Locate every line in the entries below that contains the word "Switch", and reproduce each such line in full.

# [SUPPLIED ENTRIES]
+ + + + + + +

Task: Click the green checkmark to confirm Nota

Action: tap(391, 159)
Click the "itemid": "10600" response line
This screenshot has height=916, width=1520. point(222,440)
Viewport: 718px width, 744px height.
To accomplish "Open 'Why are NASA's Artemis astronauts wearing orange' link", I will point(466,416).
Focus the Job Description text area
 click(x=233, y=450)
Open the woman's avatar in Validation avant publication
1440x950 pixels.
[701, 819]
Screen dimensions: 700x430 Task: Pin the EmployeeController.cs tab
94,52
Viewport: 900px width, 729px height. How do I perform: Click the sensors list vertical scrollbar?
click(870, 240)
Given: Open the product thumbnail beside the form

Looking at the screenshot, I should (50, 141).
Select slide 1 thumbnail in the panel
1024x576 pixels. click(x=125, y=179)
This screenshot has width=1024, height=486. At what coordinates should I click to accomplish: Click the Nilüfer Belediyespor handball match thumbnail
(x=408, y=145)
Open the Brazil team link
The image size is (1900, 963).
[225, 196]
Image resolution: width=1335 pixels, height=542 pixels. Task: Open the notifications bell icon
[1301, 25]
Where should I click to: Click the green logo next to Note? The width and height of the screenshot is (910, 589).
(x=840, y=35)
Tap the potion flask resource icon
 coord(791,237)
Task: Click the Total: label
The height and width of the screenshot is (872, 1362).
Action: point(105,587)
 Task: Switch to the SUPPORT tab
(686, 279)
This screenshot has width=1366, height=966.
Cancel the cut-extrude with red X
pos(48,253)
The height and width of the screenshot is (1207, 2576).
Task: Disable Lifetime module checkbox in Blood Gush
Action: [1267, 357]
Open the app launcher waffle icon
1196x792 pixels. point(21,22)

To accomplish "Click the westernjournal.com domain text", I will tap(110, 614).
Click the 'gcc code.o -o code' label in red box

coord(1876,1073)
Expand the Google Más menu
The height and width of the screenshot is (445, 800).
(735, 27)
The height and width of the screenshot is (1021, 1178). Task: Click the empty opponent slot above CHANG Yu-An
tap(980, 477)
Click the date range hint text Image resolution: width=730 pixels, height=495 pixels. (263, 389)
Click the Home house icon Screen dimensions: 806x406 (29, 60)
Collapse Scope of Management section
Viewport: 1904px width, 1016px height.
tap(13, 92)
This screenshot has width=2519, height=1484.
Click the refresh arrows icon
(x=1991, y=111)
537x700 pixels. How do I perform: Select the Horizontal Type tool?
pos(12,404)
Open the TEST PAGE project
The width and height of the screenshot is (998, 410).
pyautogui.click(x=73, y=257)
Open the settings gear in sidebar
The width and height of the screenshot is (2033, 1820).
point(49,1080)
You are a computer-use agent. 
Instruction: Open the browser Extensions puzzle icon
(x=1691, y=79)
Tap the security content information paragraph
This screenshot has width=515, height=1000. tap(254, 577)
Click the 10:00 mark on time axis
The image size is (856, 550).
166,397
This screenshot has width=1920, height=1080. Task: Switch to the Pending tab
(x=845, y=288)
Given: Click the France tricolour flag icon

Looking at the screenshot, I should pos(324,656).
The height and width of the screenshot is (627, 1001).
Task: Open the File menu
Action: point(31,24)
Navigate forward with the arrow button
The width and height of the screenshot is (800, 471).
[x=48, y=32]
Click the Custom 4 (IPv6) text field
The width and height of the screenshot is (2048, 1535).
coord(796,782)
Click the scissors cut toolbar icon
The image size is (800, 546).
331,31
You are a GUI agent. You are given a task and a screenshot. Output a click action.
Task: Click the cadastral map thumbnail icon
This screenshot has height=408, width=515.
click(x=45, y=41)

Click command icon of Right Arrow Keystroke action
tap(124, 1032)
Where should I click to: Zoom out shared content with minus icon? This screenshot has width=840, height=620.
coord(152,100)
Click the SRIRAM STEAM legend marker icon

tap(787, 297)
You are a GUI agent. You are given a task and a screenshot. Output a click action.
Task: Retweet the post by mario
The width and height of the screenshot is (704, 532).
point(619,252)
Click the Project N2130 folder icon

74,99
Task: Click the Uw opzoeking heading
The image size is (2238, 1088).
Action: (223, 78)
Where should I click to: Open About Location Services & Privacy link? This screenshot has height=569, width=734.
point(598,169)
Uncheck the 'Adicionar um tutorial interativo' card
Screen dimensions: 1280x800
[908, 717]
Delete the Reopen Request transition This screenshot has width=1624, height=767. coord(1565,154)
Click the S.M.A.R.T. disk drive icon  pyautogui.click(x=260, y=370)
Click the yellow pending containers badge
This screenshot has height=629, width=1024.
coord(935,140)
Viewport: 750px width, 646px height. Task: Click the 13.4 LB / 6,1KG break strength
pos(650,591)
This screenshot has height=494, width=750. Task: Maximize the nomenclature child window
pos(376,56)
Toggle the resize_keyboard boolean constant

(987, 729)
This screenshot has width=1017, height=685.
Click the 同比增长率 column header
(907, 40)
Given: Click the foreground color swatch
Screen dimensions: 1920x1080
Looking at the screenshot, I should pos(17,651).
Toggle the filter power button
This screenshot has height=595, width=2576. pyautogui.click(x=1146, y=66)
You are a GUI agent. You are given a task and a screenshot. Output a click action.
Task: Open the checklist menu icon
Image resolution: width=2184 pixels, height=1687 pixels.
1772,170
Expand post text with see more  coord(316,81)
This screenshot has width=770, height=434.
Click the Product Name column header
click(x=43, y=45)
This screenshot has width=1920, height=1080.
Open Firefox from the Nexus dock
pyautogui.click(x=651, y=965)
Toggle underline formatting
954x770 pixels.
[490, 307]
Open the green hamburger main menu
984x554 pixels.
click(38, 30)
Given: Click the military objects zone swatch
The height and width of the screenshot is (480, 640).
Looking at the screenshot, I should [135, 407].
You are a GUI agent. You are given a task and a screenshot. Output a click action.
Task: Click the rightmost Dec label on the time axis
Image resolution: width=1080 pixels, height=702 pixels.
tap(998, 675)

+ + + + + + +

# [SOLVED EXERCISE]
 Task: Switch to the SUPPORT tab
This screenshot has width=1920, height=1080. Task: Switch to the Pending tab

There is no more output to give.